◆ **Instructions for the task**
You are asked to filter the data below and copy every line holding "screenshot".

-- Opening Marker --

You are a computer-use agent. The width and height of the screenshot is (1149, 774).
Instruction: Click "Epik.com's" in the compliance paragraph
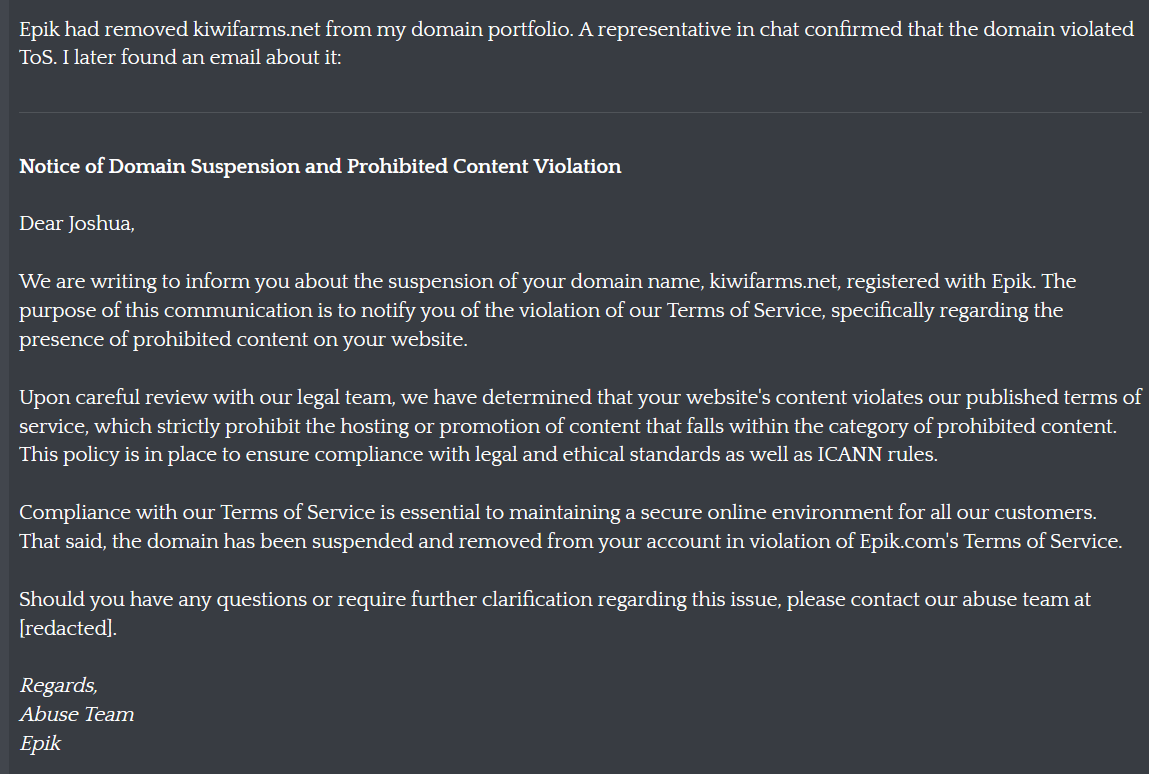click(909, 542)
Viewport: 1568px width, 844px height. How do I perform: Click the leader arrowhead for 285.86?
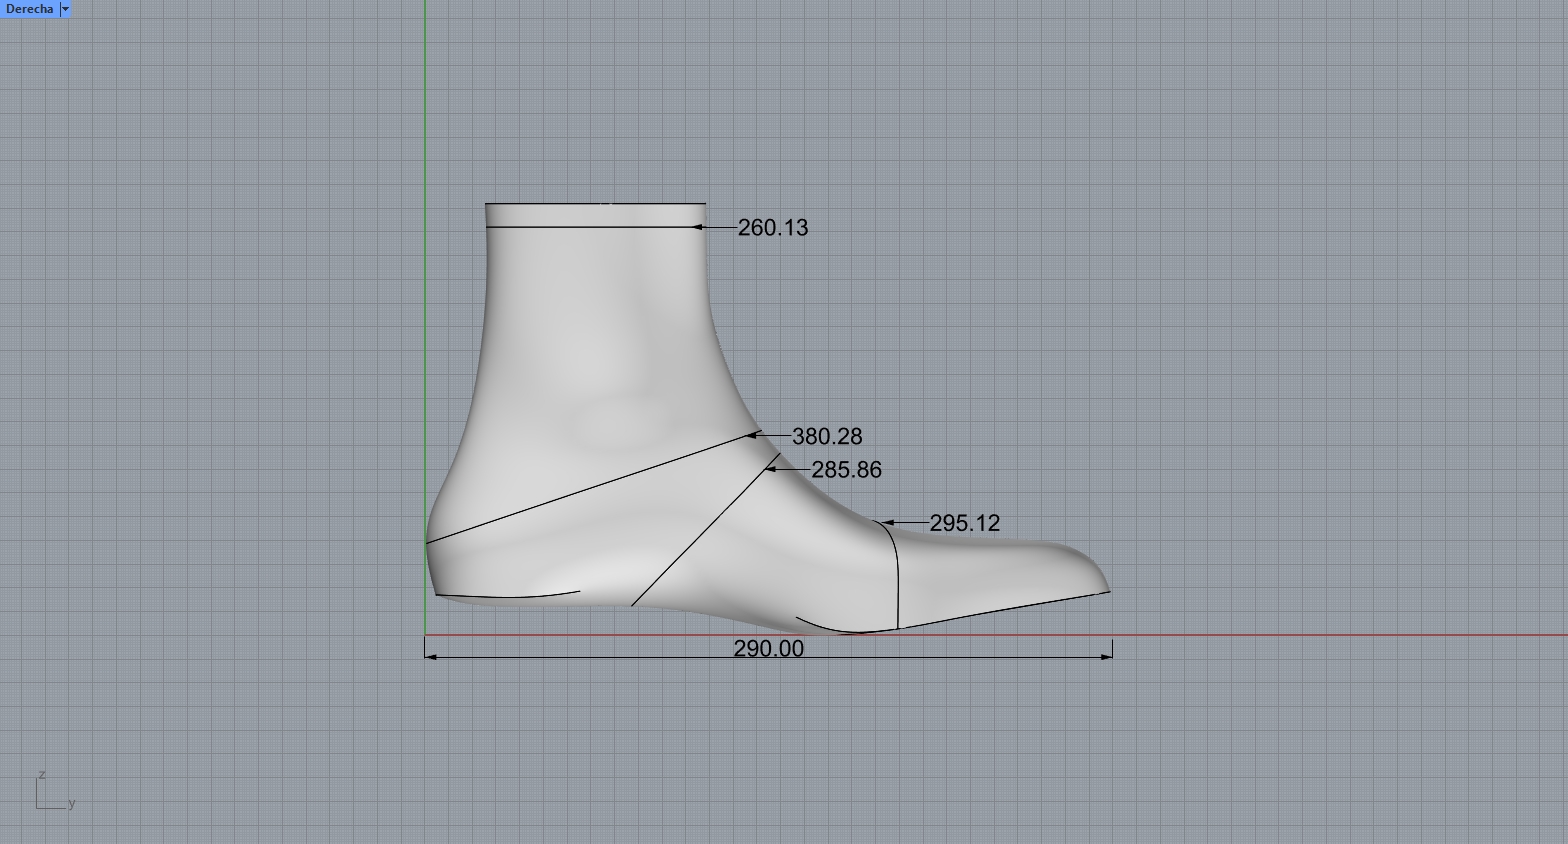[x=771, y=468]

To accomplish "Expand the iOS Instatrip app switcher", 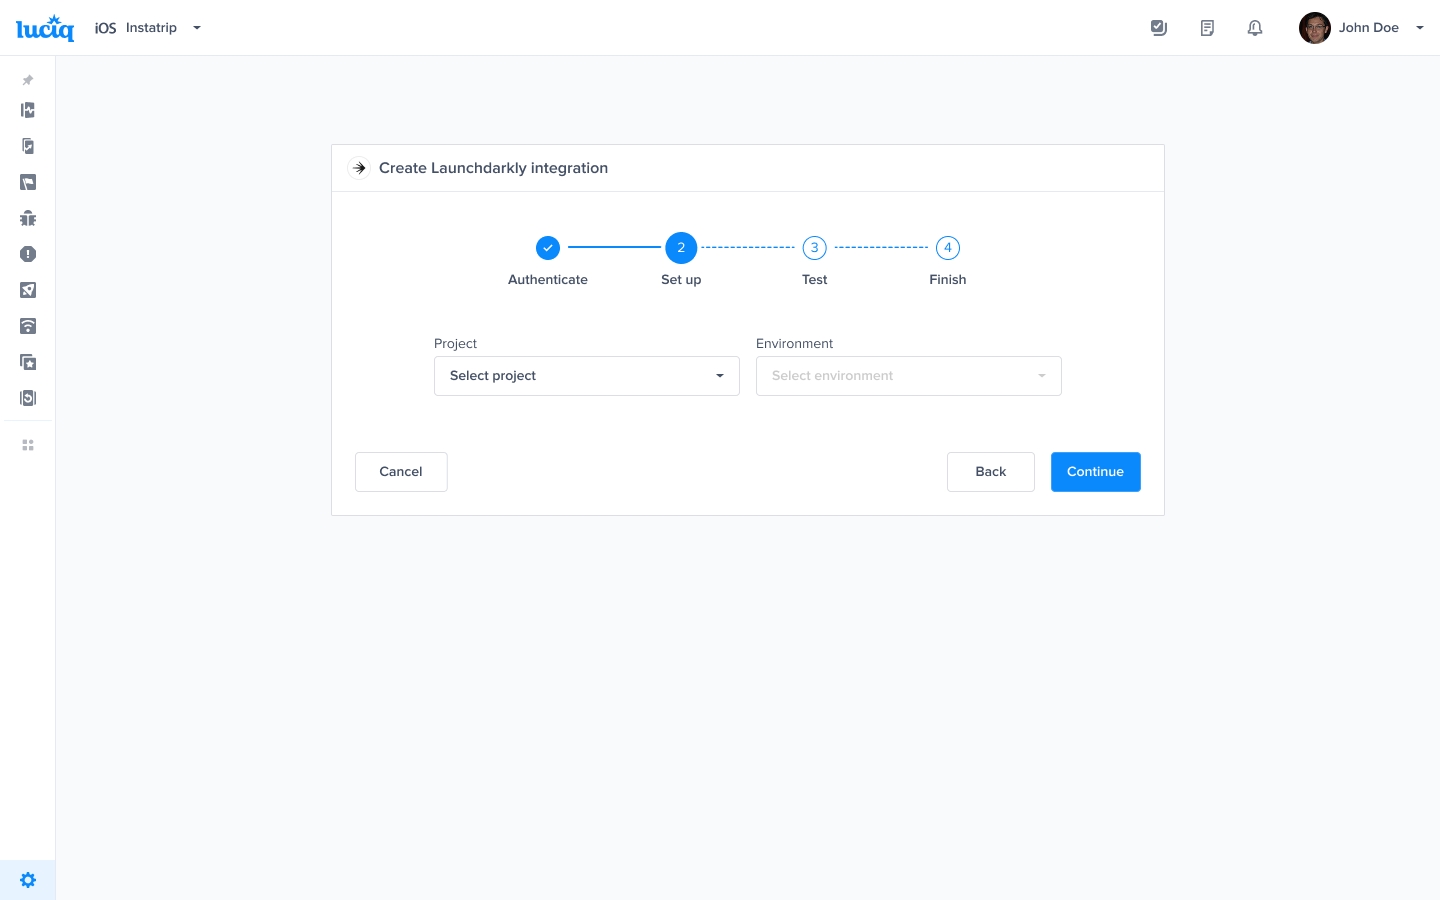I will click(x=148, y=28).
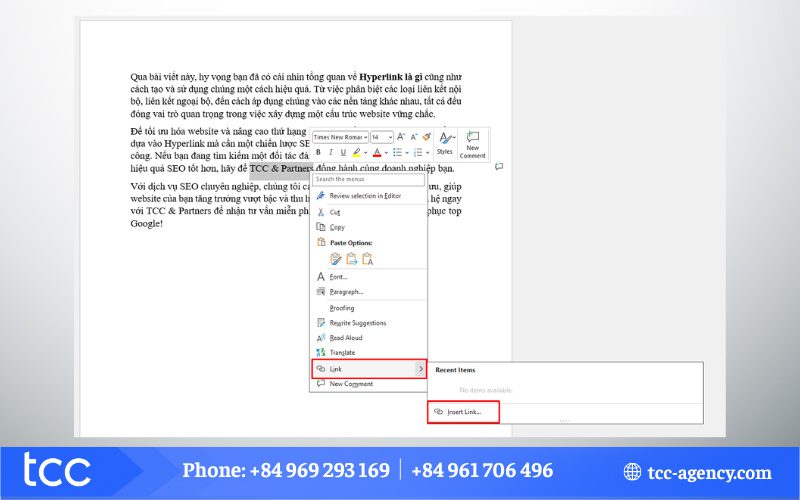Screen dimensions: 800x500
Task: Choose Copy in the context menu
Action: click(x=337, y=227)
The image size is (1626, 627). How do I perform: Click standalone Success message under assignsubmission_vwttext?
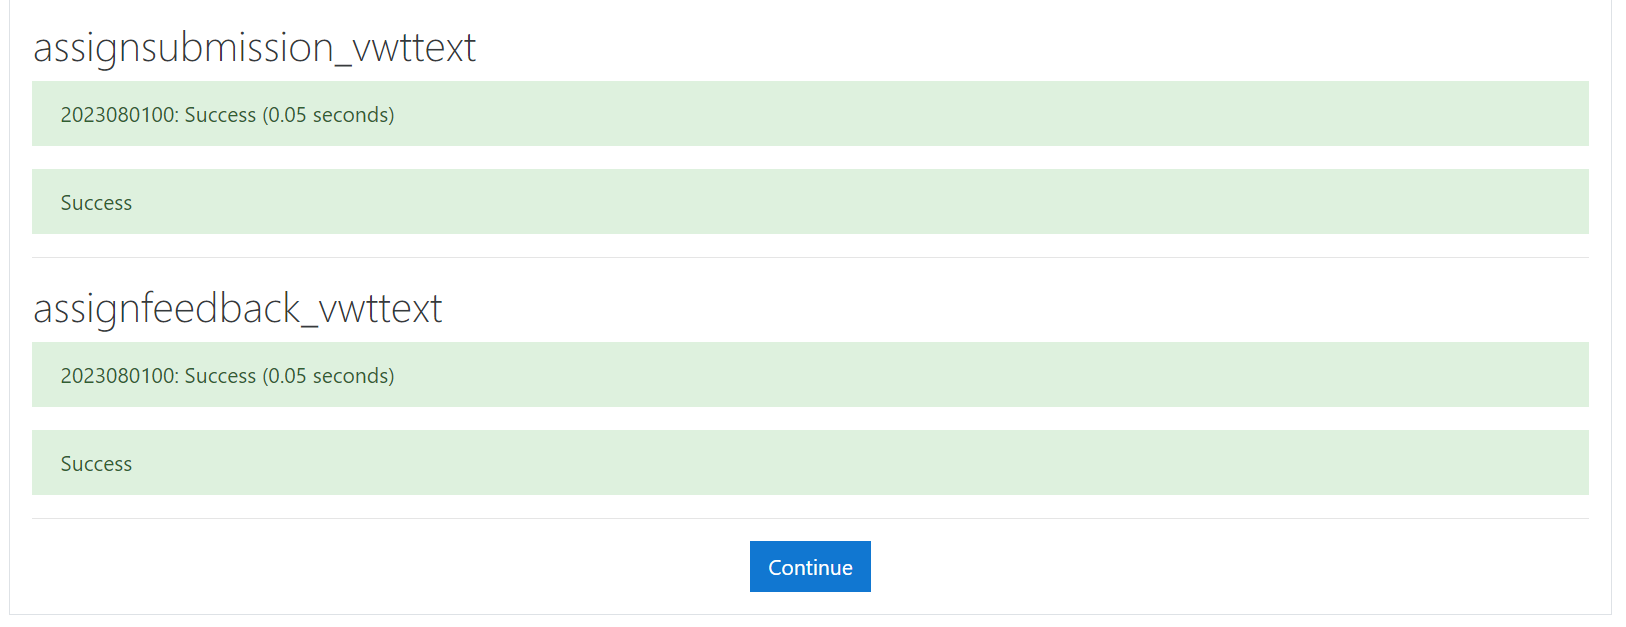click(x=96, y=203)
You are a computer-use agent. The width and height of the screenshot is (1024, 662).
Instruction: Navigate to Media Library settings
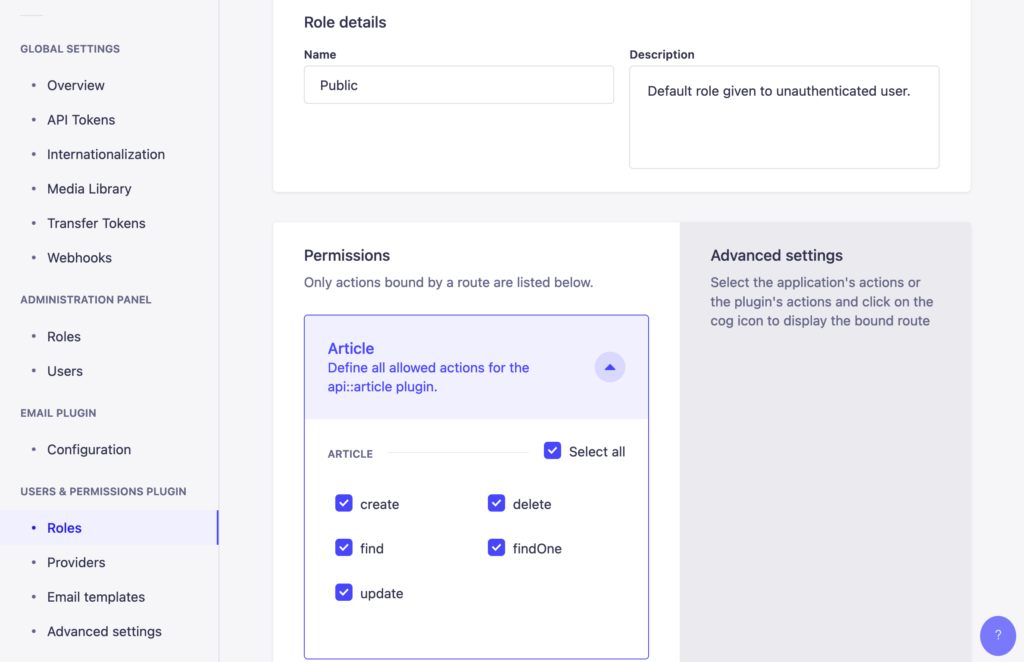coord(89,189)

-- Closing Marker --

◆ **Solution to this exercise**
You are a computer-use agent. The width and height of the screenshot is (1149, 774).
You are a computer-use agent. The width and height of the screenshot is (1024, 662).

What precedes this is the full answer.